No, it *IS* the if statement, the magic is a conditional branch
instruction and the fact that CPUs are not allowed to speculate stores
(which would lead to instant OOTA).

> So this would not be a valid transformation:
>
> x = *foo;
> bool flag = x > 42;
> volatile if (flag)
> *bar = 1;

It would be valid, it still ensures the load of *foo happens before the
store of *bar.

> And if we had this:
>
> unsigned x = *foo;
> volatile if (x >= 17 && x < 42)
> *bar = 1;
>
> Would it be valid to transform this into (assuming that I got the
> arithmetic correct):
>
> unsigned x = *foo;
> volatile if ((x - 17) < 25)
> *bar = 1;
>
> Or would this destroy the magic because arithmetic happens on the value
> before the comparison?

Nope, that'd still be good. The critical part is that the resolution of
the conditional branch depend on the load.
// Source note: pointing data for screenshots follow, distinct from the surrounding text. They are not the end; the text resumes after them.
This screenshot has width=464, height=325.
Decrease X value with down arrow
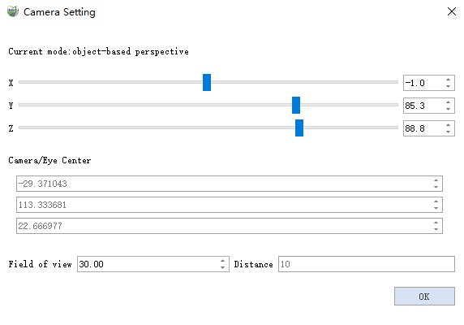(x=448, y=86)
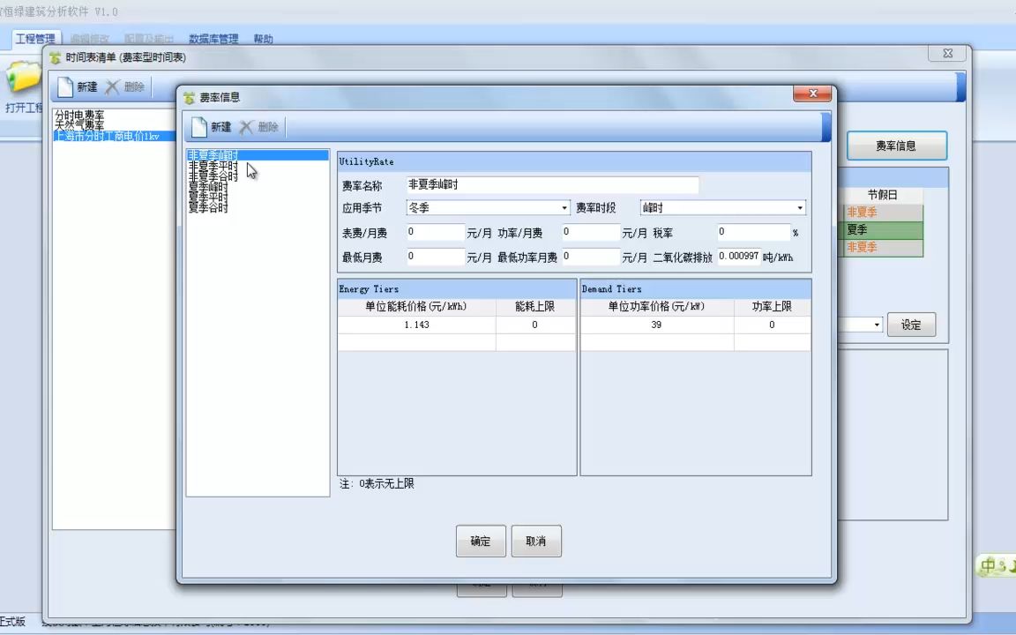Screen dimensions: 1016x635
Task: Click the green input method indicator at bottom right
Action: (x=990, y=566)
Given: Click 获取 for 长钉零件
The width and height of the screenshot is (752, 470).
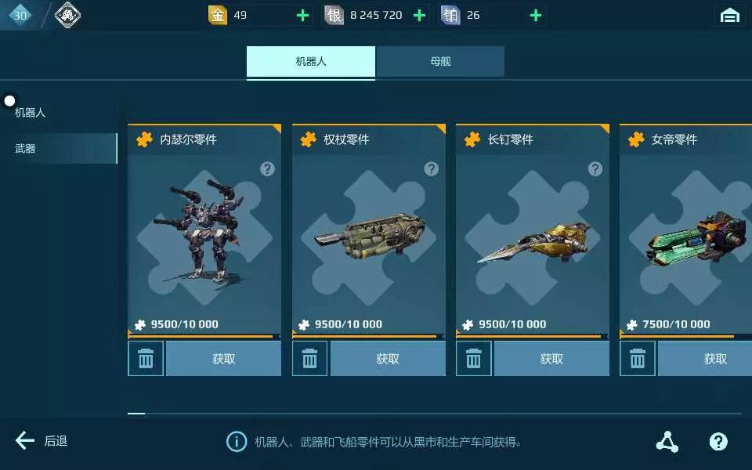Looking at the screenshot, I should [551, 358].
All these transformations
preserve that.

So we use the data dependency between the load and the branch
instruction coupled with the inability to speculate stores, to generate
a LOAD to STORE ordering.

> >> But not using READ_ONCE and WRITE_ONCE?
> >
> > I'm OK with READ_ONCE(), but the WRITE_ONCE() doesn't help much, if
> > anything. The compiler is always allowed to lift stores, regardless of
> > the qualifiers used.
>
> I would hope that with some level of formalization, it can be shown that
> no additional synchronization is necessary beyond the load/conditional
> sequence.

Agreed. Those are the critical part, the tricky bit is ensuring the
compiler doesn't lift stuff over the condition.
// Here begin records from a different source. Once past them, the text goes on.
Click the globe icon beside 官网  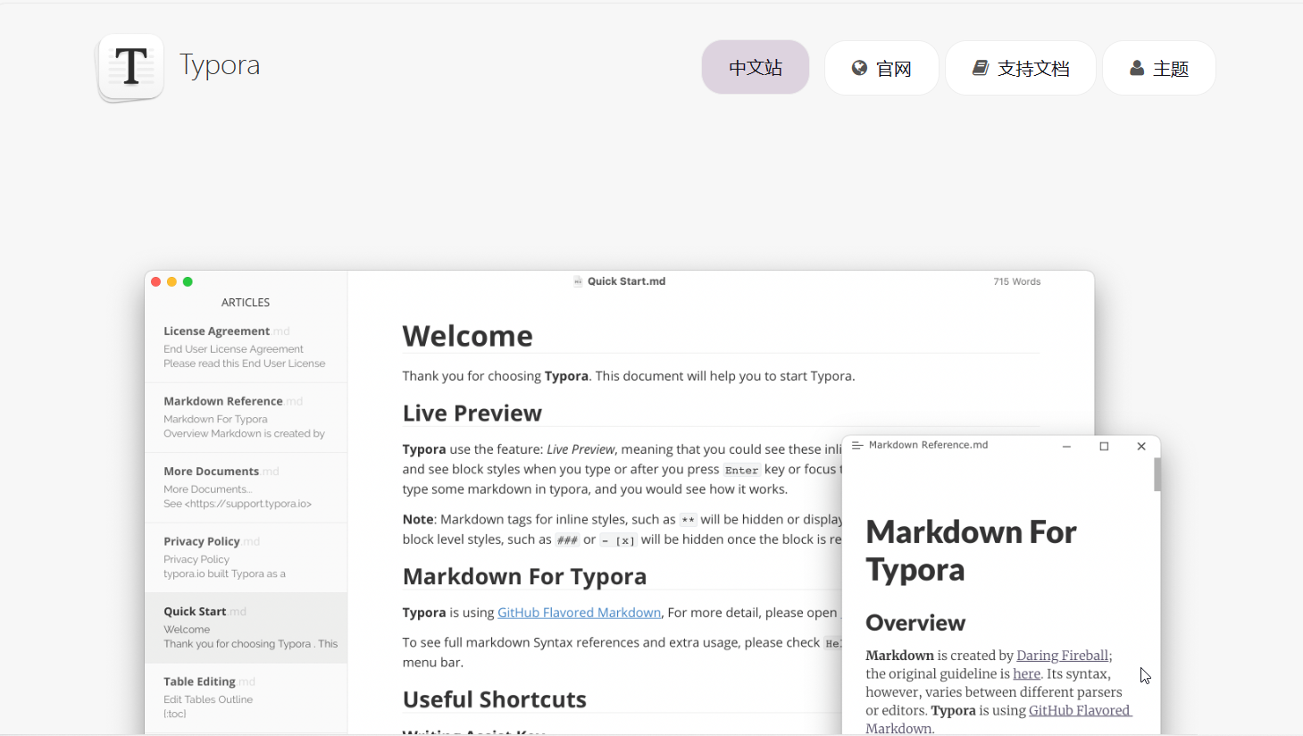[859, 68]
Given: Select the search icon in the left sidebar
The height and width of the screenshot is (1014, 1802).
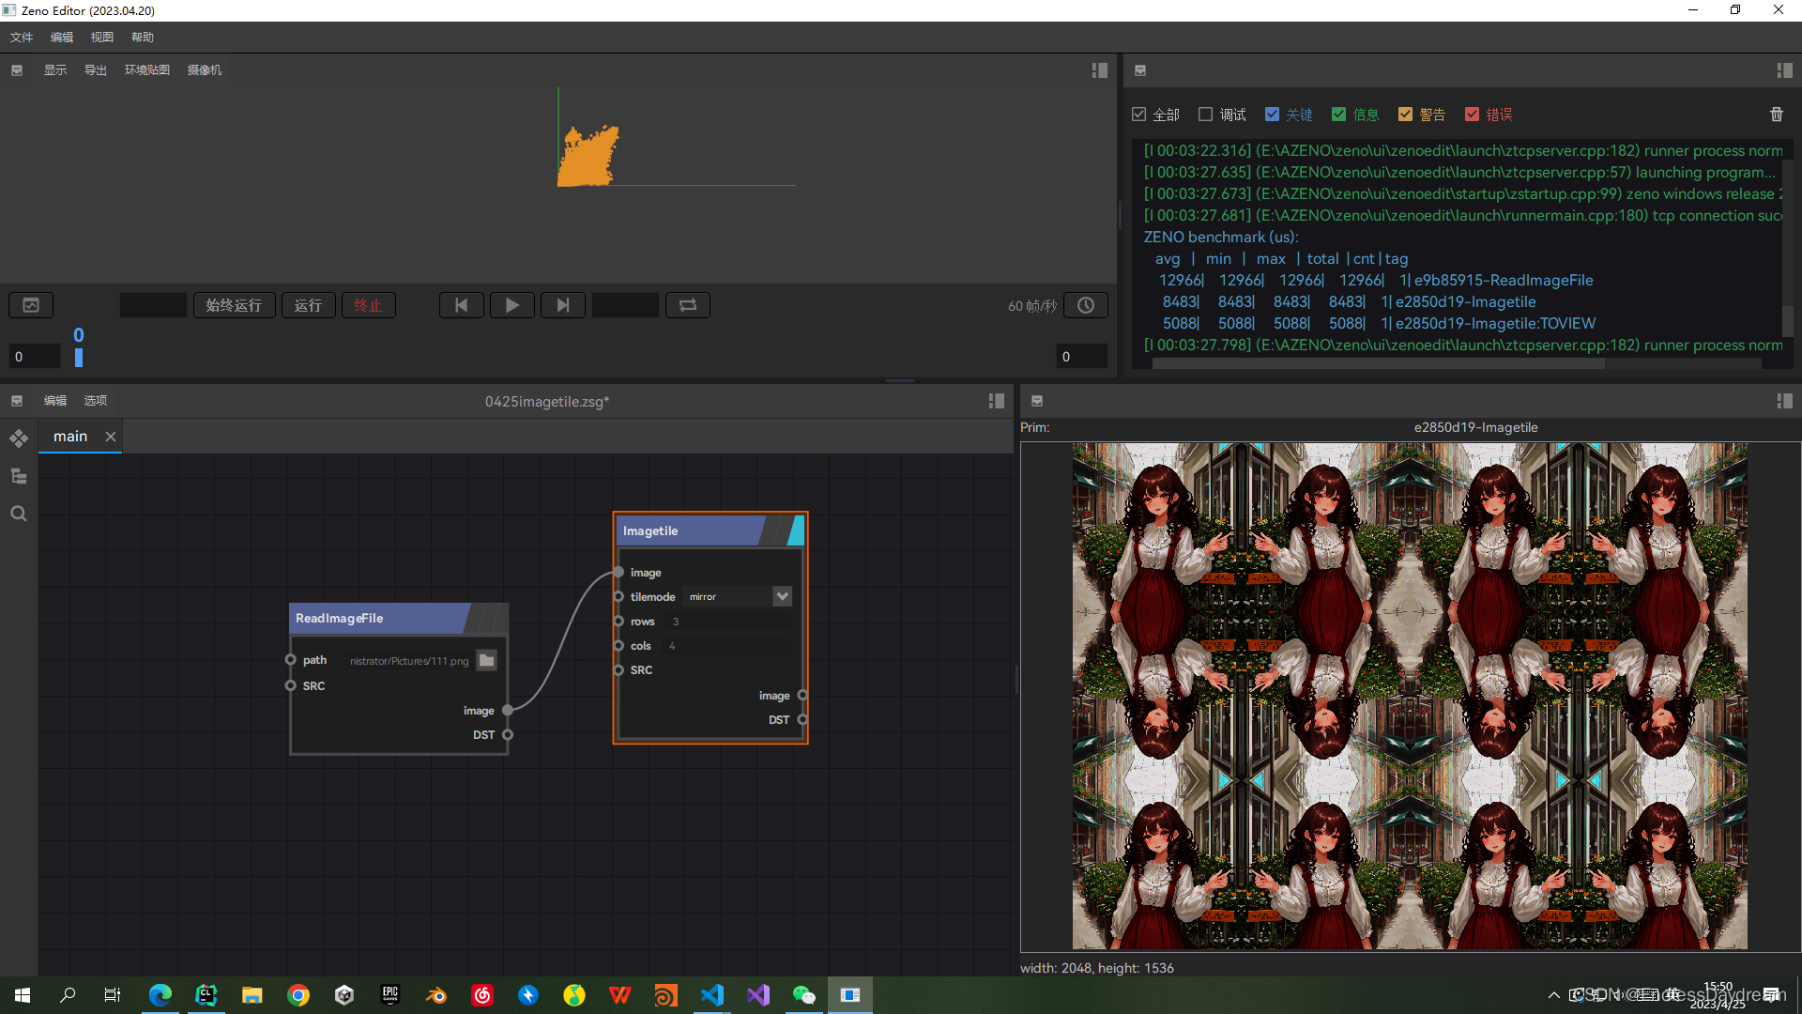Looking at the screenshot, I should pos(18,513).
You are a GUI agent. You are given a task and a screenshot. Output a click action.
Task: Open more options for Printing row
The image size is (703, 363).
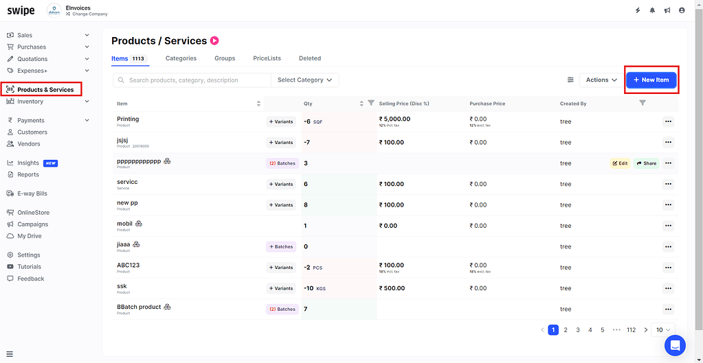pos(668,121)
> >> I think in GCC, they are called __atomic_load_n(foo, __ATOMIC_RELAXED)
> >> and __atomic_store_n(foo, __ATOMIC_RELAXED). GCC can't optimize relaxed
> >> MO loads and stores because the C memory model is defective and does not
> >> actually guarantee the absence of out-of-thin-air values (a property it
> >> was supposed to have).
> >
> > AFAIK people want to get that flaw in the C memory model fixed (which to
> > me seemd like a very good idea).
>
> It's been a long time since people realized that this problem exists,
> with several standard releases since then.

I've been given to believe it is a hard problem. Personally I hold the
opinion that prohibiting store speculation (of all kinds) is both
necesary and sufficient to avoid OOTA. But I have 0 proof for that.